24th Sunday in Ordinary Time Year B

     Is 50: 5-9 / PS 116: 1-6, 8-9 / Jm 21:14-18 / Mk 8:27-35

     “Who do you say that I am?” It’s a question that all of us either have had to answer or will certainly have to answer in our lives. That most fundamental question stared me straight in the face at the end of my junior year of high school, when seemingly out of nowhere, while I was on a retreat, the idea of becoming a priest popped into my mind. To be honest, I was looking forward to college and a successful career, so priesthood was about the last thing I wanted. Yet the more I tried to dismiss the idea of becoming a priest, the stronger the call became. With the idea of priesthood refusing to leave my mind I found myself in a very similar position to the apostles in today’s Gospel.

     I grew up in a very Catholic family, my parents took me to Mass everyday, we prayed together as a family every night, and it was just taken for granted that we would be faithful Catholics. Yet I have to admit that while I grew up in a Catholic family I had never really truly answered Jesus’ most basic question, “who do you say that I am.” I believed Jesus was God, I believed the Church and the basics of our faith, but it was at the moment when I was facing the idea of becoming a priest that I was first truly challenged to move from complacency to firm resolve, in answering that most basic question. You see while I didn’t want to be a priest, I knew deep down that if Jesus was really the Son of God, who came to suffer, die and rise that you and I might have eternal life then the only logical choice is to follow the call of Him who loves me so deeply.

     For nights on end I laid awake at night asking myself the most fundamental question of our faith, who is Jesus. I knew Jesus claimed to be God, but did I believe Him? As I wrestled with that question I realized either Jesus must really be who He says He is or this is the world’s greatest fraud. I then asked myself is it really possible that 11 simple village people could somehow start a religion based off of some crazy son of a carpenter? Could a religion with that grounding really immediately spread across the globe, through the witness of people who were willing to die for the faith? If Jesus was not who He said He is, how could the Church have survived over 2,000 years, outliving many powerful empires that sought to destroy her and today boast over 2 billion believers? Friends I could go on hours explaining how I was able to come to answer with Peter, you are the Christ, the son of the living God, but the real challenge came only after I answered that Jesus is the Christ the son of God, because confessing Jesus’ divinity requires that our lives reflect that statement.
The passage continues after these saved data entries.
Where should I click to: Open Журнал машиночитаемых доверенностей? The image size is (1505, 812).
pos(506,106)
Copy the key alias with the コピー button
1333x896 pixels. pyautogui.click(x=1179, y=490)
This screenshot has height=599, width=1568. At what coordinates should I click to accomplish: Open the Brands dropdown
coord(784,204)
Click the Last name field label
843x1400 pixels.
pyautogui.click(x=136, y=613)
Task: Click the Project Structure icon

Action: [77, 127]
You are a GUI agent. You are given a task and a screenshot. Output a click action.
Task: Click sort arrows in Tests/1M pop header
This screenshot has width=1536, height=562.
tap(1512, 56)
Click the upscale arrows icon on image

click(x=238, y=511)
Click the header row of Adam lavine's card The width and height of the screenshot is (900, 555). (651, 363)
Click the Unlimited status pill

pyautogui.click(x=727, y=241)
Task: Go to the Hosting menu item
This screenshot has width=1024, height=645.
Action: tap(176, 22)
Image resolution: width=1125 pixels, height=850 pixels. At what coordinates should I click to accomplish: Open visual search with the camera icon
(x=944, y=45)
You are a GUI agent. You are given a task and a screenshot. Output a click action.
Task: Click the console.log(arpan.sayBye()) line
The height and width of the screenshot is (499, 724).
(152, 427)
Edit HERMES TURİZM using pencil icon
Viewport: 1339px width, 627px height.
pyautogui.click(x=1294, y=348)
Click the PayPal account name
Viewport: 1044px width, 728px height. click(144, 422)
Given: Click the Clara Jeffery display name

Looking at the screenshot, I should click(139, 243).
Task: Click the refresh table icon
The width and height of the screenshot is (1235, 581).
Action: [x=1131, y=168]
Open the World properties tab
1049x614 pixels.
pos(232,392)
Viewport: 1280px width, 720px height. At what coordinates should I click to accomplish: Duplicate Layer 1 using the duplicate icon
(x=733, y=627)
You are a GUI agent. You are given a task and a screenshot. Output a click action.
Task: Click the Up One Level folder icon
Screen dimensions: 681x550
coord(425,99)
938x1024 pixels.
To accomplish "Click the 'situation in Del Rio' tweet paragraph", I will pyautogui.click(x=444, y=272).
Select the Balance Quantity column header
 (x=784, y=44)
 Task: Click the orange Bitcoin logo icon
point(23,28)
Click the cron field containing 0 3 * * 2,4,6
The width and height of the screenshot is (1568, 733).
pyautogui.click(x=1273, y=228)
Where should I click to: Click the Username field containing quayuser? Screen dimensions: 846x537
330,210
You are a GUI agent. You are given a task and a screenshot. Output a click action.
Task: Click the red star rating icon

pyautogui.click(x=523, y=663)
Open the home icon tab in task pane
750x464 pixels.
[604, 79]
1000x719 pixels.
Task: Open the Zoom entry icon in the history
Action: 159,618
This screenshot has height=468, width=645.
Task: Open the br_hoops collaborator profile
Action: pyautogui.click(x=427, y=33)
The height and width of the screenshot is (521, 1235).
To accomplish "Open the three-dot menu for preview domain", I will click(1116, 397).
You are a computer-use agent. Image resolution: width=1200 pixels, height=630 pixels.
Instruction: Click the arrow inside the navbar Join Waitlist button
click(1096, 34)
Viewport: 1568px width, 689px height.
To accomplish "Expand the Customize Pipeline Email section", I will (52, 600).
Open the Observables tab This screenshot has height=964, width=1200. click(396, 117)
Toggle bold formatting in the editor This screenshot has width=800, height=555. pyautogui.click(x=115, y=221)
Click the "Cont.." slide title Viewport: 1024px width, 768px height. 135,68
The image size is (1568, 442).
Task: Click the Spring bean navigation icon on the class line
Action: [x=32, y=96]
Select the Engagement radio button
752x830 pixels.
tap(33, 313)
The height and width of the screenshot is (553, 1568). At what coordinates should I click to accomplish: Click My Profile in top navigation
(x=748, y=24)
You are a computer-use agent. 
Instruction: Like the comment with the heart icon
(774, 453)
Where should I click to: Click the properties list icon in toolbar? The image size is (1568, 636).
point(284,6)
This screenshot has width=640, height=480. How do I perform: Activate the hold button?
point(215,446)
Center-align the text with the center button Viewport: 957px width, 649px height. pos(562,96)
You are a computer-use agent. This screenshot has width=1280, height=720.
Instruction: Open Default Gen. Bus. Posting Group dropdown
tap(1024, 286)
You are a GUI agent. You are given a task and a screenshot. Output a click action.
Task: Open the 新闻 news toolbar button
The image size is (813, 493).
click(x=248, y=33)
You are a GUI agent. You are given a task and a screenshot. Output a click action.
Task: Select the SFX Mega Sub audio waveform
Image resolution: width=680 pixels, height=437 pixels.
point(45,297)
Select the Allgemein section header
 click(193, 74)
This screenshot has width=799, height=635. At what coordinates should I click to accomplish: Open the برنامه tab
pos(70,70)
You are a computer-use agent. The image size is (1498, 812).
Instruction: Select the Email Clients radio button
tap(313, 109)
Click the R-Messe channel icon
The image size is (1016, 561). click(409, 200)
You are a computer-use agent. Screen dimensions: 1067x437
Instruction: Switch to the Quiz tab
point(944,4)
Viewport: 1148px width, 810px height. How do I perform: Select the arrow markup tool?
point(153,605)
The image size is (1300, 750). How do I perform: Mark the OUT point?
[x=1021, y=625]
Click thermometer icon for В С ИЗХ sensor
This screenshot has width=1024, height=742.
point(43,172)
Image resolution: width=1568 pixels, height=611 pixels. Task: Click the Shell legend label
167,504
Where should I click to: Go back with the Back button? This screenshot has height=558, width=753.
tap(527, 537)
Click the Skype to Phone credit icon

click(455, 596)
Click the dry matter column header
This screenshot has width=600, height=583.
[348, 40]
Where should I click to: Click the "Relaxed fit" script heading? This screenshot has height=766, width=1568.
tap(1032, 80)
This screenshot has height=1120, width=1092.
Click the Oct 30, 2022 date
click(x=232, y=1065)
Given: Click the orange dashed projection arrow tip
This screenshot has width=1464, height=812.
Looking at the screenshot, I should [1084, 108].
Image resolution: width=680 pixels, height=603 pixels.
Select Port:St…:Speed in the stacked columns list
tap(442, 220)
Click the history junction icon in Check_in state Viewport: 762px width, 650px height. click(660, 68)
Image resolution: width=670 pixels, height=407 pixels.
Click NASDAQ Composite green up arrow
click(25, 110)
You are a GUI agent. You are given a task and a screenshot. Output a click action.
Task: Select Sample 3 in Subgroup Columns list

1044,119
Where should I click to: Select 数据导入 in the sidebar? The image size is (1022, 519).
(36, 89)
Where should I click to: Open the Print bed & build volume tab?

     While I had come to believe Jesus was who He said He was, living my life with faith seemed impossible. Sure I had a head knowledge of who Jesus was but I could not find a way to transfer that knowledge to my heart. It was only when I finally let go and simply said, if my mind has come to this knowledge then I need to just live my Christian faith, that my faith really became integrated into who I was as a person. I learned the simple less, that if we want to have that faith we have to just go for it.

     When I was in first grade my swim coach decided it was time for me to learn how to swim the fly events. Now for those of you who are not familiar with swimming, swimming the butterfly stroke legally requires that your feet stay together as you kick for the whole race. Well to teach me how to keep my feet together these coaches pulled me out of the water, sat me in a chair, tied my feet together then threw me off the chair into the deep end of the pool. While it was not the most pretty sight [I don’t suggest you use it as a teaching method], and I bobbed up and down for a while, with the help of the coaches in the pool I survived and went on very quickly to learn to how swim with my feet together. So too in our faith life; sometimes we just need to jump off the deep end. Will we bob up and down for a while? Perhaps, but the Church and our parish will be there to help keep us from sinking and in no time at all we will be moving forward with a life of faith at lightning speed.

     Friends Jesus puts a very simple question to us today when he asks us who do you say that I am. The evidence is overwhelming, but are we willing to profess with St. Peter, that Jesus is the Christ the Son of the living God. You see once we make that profession, we have to then jump in the deep end and begin to live out our faith, recognizing that “one aspect of becoming a Christian is having to leave behind what everyone else thinks and wants, the prevailing standard, in order to enter the light of the truth of our being and aided by that light to find the right path.”[1]

[1] Joseph Cardinal Ratzinger. Jesus of Nazareth Part II. San Francisco: Ignatius Press,2011. Pg. 67.